Noites Gregas é o podcast do professor Cláudio Moreno que ganhou fama e, espera-se, fortuna, divulgado em todo o país. Merecidamente, porque cada episódio nos leva para a Grécia dos deuses em uma viagem que poderia durar a vida inteira. Para ouvir: noitesgregas.com.br.

As noites de terça continuam animadas pelo Sarau Elétrico, que saiu do Ocidente para chegar longe no Youtube - mas só enquanto durarem os estoques de vírus. Com Katia Suman, Luís Augusto Fischer e Diego Grando mostrando a mesma picardia dos saudosos tempos do ao vivo. Ainda na linha literária, o professor Sergius Gonzaga entrevista autores, críticos e pessoas que não negam a cultura em Os Livros da Nossa Vida. Vale ver a série toda e acompanhar os novos episódios em fb.com/gonzagasergius.

E que tal uma peça virtual com ingressos gratuitos para quem quiser ir ao teatro na quarentena? Se Não Agora, Quando?, da atriz gaúcha radicada no Rio Marcélli Oliveira, aborda com leveza temas delicados como a solidão e a falta de perspectivas através de uma personagem que acompanha, da janela do seu apartamento, a vida de seus vizinhos. Basta reservar os ingressos em bit.ly/senaoagora. A temporada vai até 28 de março.

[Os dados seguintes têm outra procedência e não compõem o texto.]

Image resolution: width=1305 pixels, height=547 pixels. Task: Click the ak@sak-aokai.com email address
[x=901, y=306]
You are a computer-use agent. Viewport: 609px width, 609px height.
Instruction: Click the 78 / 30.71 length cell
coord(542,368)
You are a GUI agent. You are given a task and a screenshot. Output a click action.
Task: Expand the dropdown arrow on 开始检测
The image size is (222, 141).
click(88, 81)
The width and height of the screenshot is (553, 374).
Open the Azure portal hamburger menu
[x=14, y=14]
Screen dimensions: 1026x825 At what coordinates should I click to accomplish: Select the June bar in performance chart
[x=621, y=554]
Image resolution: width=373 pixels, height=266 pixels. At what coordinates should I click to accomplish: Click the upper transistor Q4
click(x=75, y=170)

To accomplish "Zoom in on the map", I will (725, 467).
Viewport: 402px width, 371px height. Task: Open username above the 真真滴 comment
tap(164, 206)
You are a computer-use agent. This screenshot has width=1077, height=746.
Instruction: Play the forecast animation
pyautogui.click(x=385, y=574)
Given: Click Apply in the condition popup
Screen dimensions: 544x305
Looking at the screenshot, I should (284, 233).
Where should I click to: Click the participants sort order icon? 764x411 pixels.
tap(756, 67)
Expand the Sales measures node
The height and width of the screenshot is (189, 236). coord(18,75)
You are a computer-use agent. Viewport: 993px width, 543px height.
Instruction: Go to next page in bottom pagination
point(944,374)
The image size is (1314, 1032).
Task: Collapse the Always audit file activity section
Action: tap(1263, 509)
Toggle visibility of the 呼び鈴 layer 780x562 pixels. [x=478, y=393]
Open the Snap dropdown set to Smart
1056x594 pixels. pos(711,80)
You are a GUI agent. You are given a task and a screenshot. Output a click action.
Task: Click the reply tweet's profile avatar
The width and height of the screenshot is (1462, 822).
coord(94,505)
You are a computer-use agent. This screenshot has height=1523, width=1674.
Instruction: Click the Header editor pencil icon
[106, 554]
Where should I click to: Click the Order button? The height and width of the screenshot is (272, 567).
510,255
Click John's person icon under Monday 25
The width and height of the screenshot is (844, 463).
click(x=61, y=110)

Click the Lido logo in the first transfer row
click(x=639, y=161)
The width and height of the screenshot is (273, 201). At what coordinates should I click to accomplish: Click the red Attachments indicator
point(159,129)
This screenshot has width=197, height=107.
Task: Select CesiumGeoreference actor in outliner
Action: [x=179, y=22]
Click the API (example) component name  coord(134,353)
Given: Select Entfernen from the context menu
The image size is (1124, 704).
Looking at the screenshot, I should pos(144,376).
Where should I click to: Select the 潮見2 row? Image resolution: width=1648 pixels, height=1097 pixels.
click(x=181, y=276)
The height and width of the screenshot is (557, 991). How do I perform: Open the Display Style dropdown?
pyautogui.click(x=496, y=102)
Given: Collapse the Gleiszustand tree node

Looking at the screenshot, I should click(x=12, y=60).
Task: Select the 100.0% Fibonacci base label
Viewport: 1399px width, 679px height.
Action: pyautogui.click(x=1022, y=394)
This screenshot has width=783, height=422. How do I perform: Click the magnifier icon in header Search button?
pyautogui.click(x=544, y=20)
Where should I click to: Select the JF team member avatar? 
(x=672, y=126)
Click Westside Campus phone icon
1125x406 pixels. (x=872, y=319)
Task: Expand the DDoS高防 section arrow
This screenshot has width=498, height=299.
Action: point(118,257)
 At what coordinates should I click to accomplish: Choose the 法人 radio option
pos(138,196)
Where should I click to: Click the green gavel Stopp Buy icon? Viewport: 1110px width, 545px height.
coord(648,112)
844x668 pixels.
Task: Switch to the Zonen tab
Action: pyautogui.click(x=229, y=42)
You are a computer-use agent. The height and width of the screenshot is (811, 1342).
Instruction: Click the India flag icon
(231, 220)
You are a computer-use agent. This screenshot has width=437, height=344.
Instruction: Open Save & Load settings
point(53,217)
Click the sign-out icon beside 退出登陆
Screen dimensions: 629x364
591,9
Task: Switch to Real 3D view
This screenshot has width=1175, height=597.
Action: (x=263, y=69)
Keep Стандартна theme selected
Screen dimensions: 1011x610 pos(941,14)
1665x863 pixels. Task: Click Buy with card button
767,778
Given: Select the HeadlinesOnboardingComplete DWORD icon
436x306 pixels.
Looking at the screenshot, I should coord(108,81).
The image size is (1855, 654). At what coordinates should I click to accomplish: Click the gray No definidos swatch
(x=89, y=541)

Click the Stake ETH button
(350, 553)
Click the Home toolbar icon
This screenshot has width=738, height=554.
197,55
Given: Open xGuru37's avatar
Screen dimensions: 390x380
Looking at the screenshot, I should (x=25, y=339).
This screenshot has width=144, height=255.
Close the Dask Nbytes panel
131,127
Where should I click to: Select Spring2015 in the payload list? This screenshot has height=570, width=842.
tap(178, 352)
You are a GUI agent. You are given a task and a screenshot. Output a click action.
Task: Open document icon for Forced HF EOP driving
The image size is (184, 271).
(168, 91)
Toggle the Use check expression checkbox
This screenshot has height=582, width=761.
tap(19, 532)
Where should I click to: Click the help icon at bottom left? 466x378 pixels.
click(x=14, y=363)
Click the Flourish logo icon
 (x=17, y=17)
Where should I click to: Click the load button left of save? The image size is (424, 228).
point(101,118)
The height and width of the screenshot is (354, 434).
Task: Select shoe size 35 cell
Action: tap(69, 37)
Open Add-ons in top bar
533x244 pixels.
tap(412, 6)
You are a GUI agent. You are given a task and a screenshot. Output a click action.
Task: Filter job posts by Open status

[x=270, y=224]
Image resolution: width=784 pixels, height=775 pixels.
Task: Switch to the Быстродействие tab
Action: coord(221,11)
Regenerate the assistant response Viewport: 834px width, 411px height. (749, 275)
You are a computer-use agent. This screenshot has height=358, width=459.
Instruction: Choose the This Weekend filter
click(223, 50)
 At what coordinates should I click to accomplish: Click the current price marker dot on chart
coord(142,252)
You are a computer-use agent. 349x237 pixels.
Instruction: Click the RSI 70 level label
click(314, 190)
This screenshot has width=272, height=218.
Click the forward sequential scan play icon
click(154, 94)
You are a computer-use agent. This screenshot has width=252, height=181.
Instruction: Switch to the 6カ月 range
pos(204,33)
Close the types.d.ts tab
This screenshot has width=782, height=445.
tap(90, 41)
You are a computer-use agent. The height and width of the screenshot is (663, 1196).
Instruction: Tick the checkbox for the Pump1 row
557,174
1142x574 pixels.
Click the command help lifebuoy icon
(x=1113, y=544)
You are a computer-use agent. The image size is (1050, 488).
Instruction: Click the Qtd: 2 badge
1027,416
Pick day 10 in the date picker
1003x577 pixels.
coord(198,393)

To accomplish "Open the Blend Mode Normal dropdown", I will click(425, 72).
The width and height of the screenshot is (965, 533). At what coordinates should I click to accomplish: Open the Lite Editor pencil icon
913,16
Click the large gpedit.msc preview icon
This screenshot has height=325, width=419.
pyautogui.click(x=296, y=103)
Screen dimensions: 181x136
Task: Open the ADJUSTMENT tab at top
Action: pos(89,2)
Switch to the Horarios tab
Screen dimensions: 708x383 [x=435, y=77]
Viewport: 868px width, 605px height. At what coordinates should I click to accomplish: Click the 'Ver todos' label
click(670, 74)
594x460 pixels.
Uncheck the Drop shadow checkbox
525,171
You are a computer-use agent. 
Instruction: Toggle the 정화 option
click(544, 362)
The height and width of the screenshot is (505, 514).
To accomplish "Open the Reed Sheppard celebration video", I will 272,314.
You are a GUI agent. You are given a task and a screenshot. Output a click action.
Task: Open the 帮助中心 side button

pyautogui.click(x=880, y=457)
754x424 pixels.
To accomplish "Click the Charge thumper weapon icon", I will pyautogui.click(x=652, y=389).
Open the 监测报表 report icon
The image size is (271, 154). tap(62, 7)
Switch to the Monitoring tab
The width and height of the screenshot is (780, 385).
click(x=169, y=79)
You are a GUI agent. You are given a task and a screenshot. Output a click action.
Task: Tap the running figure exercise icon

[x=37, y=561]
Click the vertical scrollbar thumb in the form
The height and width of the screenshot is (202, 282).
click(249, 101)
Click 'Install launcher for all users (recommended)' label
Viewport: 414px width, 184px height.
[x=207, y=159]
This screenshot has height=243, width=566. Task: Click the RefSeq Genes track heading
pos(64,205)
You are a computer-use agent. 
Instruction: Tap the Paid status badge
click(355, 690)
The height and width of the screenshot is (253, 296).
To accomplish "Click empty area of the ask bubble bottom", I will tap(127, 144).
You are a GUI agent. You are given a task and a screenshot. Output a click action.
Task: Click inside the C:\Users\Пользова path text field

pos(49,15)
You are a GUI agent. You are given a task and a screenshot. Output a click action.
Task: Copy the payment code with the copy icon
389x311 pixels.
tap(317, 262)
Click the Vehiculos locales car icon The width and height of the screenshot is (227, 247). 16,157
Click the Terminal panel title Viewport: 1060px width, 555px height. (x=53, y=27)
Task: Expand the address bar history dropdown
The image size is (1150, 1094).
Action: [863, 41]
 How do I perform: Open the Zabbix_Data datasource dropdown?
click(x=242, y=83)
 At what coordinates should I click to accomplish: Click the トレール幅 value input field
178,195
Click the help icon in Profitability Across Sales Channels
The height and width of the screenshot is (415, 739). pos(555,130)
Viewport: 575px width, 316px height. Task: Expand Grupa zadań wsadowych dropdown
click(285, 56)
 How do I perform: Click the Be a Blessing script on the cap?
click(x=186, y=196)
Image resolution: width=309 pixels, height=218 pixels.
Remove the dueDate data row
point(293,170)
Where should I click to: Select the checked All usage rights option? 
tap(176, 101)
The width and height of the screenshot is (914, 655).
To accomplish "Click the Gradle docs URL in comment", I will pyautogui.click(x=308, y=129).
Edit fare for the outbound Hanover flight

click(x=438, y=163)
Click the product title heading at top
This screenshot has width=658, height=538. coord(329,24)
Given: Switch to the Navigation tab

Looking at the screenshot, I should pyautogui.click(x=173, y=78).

Porto Alegre completa seus 238 anos já com um novíssimo Ministro da Saúde fazendo declarações dúbias sobre isolamento e tratamento da doença. Há quem diga que, pior do que está, não fica. Não é o que indicam as previsões para as próximas semanas. Por via das dúvidas, melhor comemorar o aniversário da leal e valorosa em casa. Para a gente se atirar de cabeça na cidade quando isso tudo passar.